Parole di memoria

Quarant’anni dagli omicidi di Montana, Cassarà e Antiochia

Quarant'anni dagli omicidi di Montana, Cassarà e Antiochia

Sono trascorsi quarant’anni dagli omicidi ai danni di Beppe Montana, 28 luglio 1985, di Ninni Cassarà e Roberto Antiochia, il 6 agosto dello stesso anno. Se leggiamo la cronaca e gli approfondimenti giornalistici, la narrazione di quanto accadde in quelle giornate traccia un solco devastante nella nostra memoria. Il trascorrere del tempo non lo rende meno grave, perché si è portati a tirare le somme tra quanto accadeva in quegli anni e l’attualità dell’oggi.

A nostro parere, dopo un numero di anni così elevato, è molto importante guardare a qualcosa che spesso viene data per scontata e invece non lo è affatto. Ossia la tenacia delle famiglie di questi uomini caduti sotto i colpi di una violenza mafiosa così aggressiva. Famiglie che hanno scritto pezzi fondamentali di quella storia del nostro Paese, una storia che appartiene a tutte e tutti noi.

Saveria Antiochia, la mamma di Roberto, ha contribuito a far nascere la rete associativa di Libera e dopo di lei ha proseguito suo figlio Alessandro, uno dei fratelli di Roberto.

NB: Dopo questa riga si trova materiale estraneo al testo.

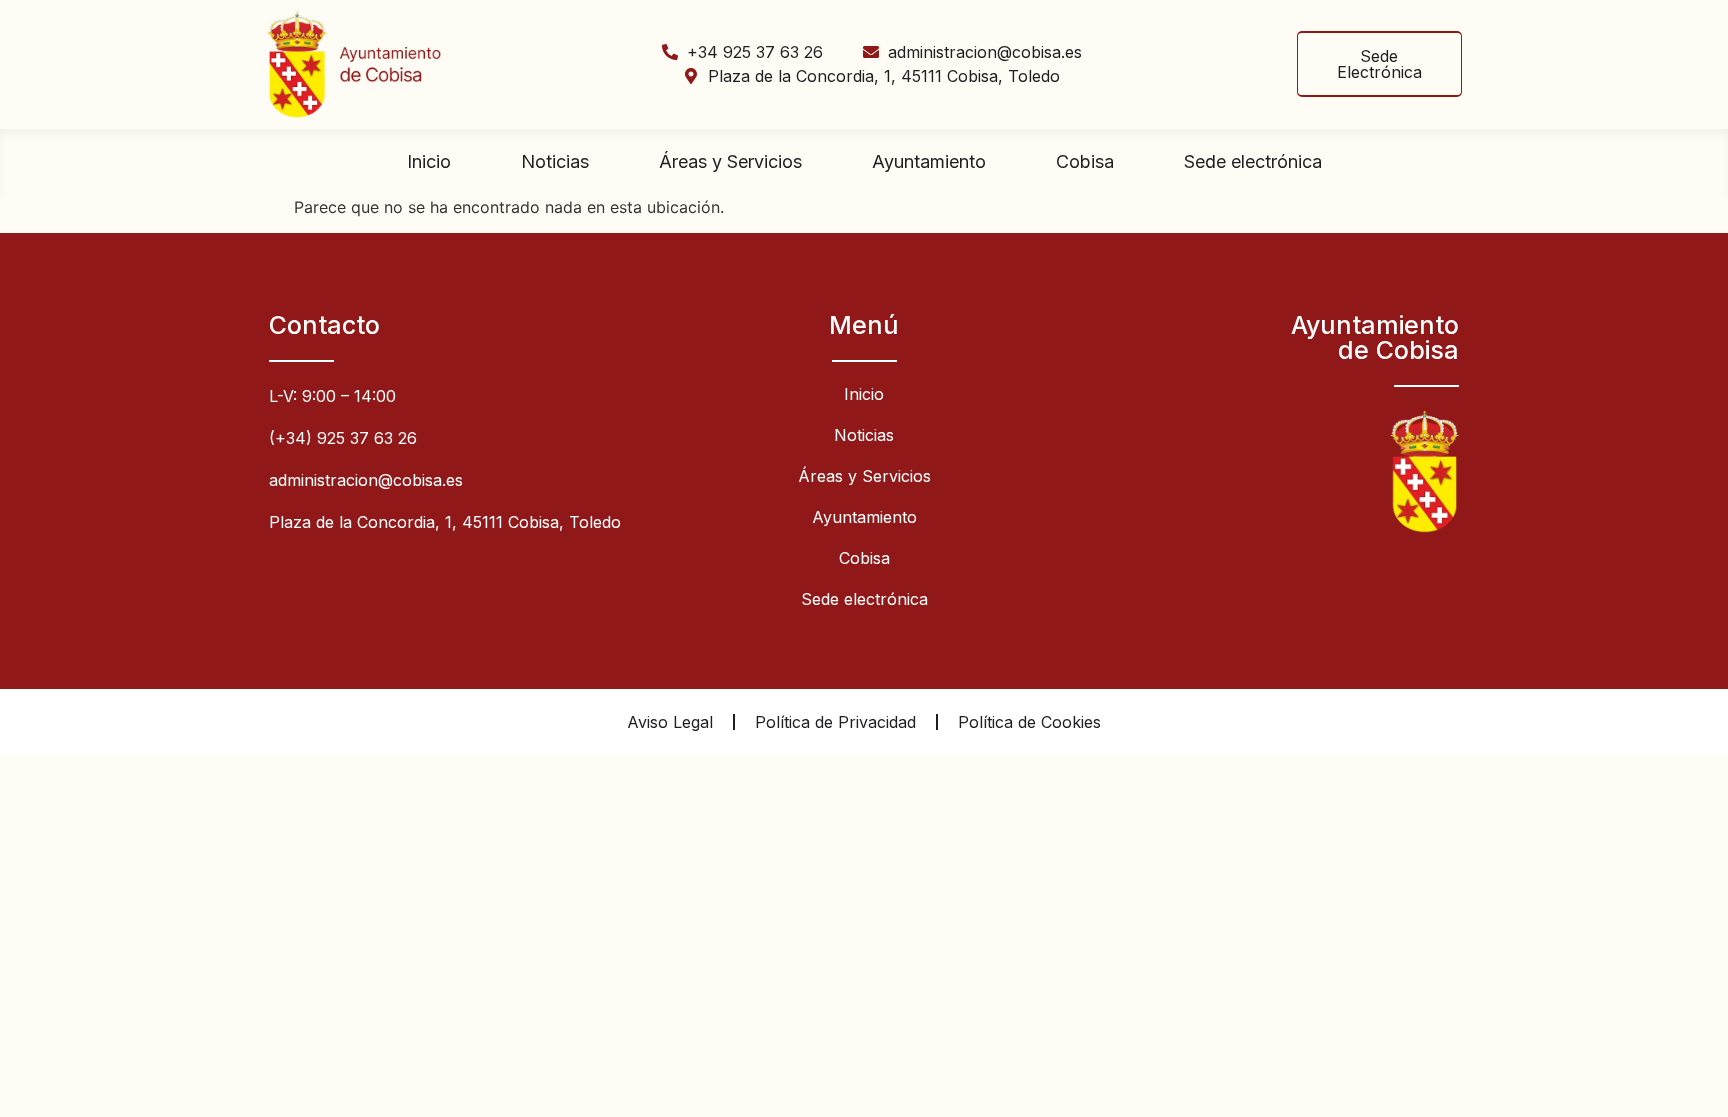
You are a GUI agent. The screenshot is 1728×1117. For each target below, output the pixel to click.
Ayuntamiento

La famiglia Cassarà non si è data mai per vinta: Elvira, la mamma di Ninni, e dopo di lei la sorella Rosalba, così come Laura, la moglie, hanno continuato a raccontare quella storia.

E poi la famiglia Montana, Dario e Gigi, fratelli di Beppe, e i loro figli, non si sono arresi alla coltre con cui lo scorrere del tempo rischiava di seppellire le scelte professionali e di vita degli uomini straordinari che costituivano la squadra "catturandi" della Polizia di Palermo in quegli anni.

Per la nostra rete associativa queste persone sono state un riferimento importante e continuano a esserlo. La loro è una testimonianza portata avanti senza mai una parola che abbia il senso della vendetta, ma anzi utilizzando parole capaci di essere l'ossatura di una trama di ricucitura dello strappo disumano che quegli omicidi hanno determinato nel tessuto sociale, siciliano e del Paese intero. Questa è una storia che ci appartiene, una storia di valore e coraggio: parole che utilizziamo con convinzione, affinché possano andare oltre la retorica e costruire quella memoria collettiva di cui abbiamo tanto bisogno.

Una memoria forte che porti con sé i fatti realmente accaduti, che spesso tendiamo a dimenticare, e gli episodi di vite realmente esistite che la rendono vitale.

Una memoria che riesca a illuminare quella zona grigia che ancora oggi resta tra le grandi ferite di tante delle storie delle vittime innocenti delle mafie e che rischia di nutrire un’omertà strisciante e pericolosa, più subdola di quella del passato.

Per Montana, per Cassarà, per Antiochia. Per noi stessi.